D’ya know what? Maybe it’s “just me” but I feel like I’ve seen enough overpriced gift guides to last me a lifetime. A diddy diamond brooch, Charlotte Tilbury pallete or Diptyque candle set as a stocking filler? Stocking fillers should be a pair of socks, a Terry’s chocolate orange and a Body Shop soap in the shape of a polar bear, IF YOU’RE LUCKY.
I mean don’t get me wrong I love a #LuxuryBitch present as much as the next girl, but a sense of realism is also allowed at Christmastime. And I believe it should be encouraged.
So as I didn’t write any gift guides this year, I thought I’d share my actual Christmas list. The things I have actually, genuinely, really and truly asked for this Christmas.
You could argue that for an adult to write a Christmas list at all is somewhat obnoxious, but my Mother always insists that I write a list so she can share it around the family. I kinda have to. I’d be lying if I said I didn’t enjoy writing them though….it’s FANTASY SHOPPING, for goodness sake. It’s the best.
My “What I REALLY want for Valentine’s Day” post went down very well back in February and whilst this won’t be as amusing, it may actually be useful to some of you who haven’t decided what you’re after yet. Though as Xmas is next week (*vomits*) you don’t have much time left.
Anyway, here is what I am asking for this year…
Human Tee from Selfish Mother – £30
I love the simple design but more importantly I love the message. The #HumanTee was released to show solidarity with refugees worldwide and all profits from sales go straight to The Refugee Council – who do brilliant work with asylum seekers in the UK and abroad.
Buy it here.
Oven gloves by Twinzee – £13.90 (reduced from £18)
I like these because they are LITERALLY gloves and because they are completely heat resistant, unlike my snazzy oven gloves from Tiger which look fancy but will eventually cause a horrific burning incident. These are so heat resistant that you can put your hands straight into pans of boiling water, which I will obviously do repeatedly if I am so lucky as to get them for Christmas. I WILL BE ABLE TO DE-SHELL BOILED EGGS WITHOUT HAVING A HEAT RELATED NERVOUS BREAKDOWN! Imagine.
Thug Kitchen Recipe Book – £11.89
There’s something about middle class white LA types trying to be “gangster” that doesn’t sit well with me and I think I will inevitably find this book irritating – all the promo I saw for it was cringe-worthy – BUT apparently the recipes are really good and as I am always looking for more veggie/vegan things to shove in my face, it seems silly to ignore it. I’ve seen a lot of people rave about the recipes themselves so I’m going to look past the constant swearing and the slight desperation of wanting to appear to be “thug” and just try it out. The recipes do look lush, to be fair.

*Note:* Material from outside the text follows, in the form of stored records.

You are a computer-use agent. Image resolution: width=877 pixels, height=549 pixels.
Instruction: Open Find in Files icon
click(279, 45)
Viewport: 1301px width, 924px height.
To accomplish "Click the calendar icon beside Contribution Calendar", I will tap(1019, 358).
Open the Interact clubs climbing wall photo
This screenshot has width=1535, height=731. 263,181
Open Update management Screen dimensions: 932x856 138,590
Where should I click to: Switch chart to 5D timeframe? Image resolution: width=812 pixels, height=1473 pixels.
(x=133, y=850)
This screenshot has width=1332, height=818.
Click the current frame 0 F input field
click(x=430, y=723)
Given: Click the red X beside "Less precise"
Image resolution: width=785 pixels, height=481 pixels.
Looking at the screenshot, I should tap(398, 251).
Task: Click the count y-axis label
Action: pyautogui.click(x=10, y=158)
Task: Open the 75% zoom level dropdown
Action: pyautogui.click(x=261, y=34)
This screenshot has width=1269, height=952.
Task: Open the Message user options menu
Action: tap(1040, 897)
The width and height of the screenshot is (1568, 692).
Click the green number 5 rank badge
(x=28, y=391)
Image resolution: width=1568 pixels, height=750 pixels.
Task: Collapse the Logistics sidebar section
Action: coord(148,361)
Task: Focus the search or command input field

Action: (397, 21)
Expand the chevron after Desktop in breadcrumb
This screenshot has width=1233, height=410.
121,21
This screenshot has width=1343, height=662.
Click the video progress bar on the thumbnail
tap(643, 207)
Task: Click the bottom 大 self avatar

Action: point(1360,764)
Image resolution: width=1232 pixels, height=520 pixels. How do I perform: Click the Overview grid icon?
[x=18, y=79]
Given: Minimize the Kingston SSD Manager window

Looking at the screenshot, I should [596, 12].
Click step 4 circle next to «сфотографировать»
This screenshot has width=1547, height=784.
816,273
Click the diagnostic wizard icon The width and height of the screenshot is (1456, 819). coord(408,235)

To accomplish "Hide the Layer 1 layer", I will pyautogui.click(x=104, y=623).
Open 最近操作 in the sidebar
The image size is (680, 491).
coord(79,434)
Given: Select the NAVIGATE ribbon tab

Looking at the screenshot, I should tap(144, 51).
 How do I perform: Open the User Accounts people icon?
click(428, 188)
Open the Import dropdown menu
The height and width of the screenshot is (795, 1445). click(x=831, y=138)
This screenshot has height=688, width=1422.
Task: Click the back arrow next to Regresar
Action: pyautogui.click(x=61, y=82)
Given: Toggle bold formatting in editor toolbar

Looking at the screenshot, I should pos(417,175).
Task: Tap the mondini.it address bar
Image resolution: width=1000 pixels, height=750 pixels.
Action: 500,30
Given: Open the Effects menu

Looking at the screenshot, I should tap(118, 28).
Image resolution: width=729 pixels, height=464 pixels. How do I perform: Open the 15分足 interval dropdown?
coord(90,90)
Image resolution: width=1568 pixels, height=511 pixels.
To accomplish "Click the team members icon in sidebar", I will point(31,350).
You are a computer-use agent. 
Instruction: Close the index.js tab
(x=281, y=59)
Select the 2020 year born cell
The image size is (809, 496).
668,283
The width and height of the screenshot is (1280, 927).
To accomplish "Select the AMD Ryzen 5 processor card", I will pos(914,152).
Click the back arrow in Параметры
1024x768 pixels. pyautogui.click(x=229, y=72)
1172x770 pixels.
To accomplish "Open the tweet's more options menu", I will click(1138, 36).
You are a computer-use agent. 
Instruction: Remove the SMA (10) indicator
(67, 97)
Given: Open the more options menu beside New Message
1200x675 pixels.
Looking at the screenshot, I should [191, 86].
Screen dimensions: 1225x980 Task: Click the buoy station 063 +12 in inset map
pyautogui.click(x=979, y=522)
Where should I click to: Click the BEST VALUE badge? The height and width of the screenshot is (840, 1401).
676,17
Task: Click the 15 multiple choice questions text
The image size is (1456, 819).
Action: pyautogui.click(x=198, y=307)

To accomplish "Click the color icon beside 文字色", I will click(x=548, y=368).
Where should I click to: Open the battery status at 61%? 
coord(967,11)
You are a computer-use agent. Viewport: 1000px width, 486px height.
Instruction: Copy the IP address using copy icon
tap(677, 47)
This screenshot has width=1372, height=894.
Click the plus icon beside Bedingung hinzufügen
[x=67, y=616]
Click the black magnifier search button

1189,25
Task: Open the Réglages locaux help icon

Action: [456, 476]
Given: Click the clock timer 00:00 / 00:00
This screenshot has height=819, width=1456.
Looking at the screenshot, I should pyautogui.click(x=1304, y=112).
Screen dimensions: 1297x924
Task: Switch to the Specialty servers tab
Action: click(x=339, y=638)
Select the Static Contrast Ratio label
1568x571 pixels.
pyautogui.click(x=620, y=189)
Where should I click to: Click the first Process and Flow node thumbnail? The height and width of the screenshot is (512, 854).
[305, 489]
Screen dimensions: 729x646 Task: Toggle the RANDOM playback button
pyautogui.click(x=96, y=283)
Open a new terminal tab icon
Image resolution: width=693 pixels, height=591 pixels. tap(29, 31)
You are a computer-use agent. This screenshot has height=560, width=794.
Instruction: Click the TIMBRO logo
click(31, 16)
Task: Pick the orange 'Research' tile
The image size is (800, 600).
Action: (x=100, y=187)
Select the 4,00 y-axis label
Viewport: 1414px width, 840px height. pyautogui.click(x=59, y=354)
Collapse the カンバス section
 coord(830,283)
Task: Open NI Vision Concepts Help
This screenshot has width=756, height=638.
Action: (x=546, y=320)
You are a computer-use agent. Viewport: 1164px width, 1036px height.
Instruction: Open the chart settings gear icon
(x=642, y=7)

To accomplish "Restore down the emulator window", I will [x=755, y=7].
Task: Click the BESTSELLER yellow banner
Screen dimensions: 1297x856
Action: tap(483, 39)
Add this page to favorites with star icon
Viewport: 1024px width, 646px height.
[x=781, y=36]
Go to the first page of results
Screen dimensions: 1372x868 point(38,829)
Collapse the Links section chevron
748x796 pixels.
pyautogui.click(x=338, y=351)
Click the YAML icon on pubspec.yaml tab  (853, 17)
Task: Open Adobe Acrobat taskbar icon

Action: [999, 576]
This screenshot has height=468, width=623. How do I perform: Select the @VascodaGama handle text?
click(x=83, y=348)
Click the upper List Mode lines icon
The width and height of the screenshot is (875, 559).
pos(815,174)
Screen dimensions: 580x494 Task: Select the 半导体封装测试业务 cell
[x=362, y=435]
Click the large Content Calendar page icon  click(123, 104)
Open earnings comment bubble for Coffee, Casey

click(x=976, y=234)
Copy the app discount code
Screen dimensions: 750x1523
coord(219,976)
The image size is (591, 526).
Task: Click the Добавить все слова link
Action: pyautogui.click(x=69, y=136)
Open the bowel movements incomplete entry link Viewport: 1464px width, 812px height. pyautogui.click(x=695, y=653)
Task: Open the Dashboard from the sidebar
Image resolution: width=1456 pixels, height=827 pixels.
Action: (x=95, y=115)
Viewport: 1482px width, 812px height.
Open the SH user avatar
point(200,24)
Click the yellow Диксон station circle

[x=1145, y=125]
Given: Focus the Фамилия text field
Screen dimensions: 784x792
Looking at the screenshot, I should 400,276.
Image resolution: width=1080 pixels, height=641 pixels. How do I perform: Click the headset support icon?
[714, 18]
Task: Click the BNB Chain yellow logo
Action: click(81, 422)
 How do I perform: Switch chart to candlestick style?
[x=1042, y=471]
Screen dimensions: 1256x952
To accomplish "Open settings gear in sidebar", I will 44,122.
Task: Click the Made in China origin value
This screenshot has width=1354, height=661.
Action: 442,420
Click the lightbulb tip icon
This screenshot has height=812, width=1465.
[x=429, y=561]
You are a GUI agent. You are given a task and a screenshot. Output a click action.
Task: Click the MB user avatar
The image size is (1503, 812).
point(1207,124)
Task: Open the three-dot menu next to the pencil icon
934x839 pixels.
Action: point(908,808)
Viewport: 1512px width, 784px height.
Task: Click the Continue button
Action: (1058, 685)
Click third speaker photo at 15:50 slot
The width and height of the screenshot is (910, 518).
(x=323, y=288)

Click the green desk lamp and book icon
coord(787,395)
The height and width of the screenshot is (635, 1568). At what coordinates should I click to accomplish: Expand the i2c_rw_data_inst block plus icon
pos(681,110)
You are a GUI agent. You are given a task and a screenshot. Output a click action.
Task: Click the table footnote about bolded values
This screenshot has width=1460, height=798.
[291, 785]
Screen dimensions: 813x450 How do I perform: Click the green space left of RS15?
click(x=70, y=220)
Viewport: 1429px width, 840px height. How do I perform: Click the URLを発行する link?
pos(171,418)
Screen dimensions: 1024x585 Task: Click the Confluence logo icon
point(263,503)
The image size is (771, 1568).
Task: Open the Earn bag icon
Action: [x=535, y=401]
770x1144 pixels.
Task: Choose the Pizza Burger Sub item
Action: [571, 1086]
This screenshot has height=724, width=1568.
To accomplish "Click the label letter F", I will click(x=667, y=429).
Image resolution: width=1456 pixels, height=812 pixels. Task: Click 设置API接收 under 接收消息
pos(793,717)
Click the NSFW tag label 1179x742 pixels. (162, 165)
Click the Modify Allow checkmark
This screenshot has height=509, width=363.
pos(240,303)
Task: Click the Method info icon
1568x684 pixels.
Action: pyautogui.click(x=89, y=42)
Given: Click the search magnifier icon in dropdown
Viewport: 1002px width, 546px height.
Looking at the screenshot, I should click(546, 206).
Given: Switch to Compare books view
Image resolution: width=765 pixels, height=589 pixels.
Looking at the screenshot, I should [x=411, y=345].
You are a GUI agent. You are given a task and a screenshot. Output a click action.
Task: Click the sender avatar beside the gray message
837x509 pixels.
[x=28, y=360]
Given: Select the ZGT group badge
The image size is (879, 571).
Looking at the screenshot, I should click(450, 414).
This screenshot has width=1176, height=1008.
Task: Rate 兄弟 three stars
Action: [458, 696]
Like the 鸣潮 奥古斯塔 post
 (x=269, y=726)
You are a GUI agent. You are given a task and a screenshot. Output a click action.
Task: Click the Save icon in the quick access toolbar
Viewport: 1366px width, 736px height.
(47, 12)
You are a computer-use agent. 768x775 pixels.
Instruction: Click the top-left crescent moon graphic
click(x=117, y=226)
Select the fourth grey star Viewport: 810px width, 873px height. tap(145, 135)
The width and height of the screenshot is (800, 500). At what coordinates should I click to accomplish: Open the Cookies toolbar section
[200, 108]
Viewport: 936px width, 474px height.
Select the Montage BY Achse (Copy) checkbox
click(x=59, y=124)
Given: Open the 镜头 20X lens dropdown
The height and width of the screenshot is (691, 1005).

Six Preserving Jars – £14.39 (reduced from £32.99)
I like to bulk buy spices then transfer them to jars like these ones. And I have run out of jars. So I need more jars. Simple 🙂
Sticky labels – £1.25
To go with my jars, natch.
I like any t-shirt that has something sassy where a pocket should be.
I cannot have too many grey t-shirts. It is not possible.
I blogged a few weeks ago about my love for female-led crime dramas and writing that only confirmed to me how much I *NEED* to see The Bridge. So the Series 1-3 box set is on my list.
Escentric Molecules 01 – £65.50
My number one favourite perfume. In all of the world. Ever.
And that’s it!
Of course there are zillions of other things that I would be thrilled to receive but the above is my “official” Christmas list. It’s not quite as exciting as a Playmobil circus or a Mr Frosty, but hey…you DID see that those oven gloves can be submerged in boiling water, right?!